◆ Problem requirements:
Copy the following records word for word, leaving every line unchanged.

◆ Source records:
☆ ☆ ☆ ☆

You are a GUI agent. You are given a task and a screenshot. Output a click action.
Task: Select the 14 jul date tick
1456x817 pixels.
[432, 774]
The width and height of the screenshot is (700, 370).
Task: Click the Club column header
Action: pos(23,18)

☆ ☆ ☆ ☆

◆ Reply:
You are a GUI agent. You are given a task and a screenshot. Output a click action.
Task: Select the 14 jul date tick
1456x817 pixels.
[432, 774]
The width and height of the screenshot is (700, 370).
Task: Click the Club column header
Action: pos(23,18)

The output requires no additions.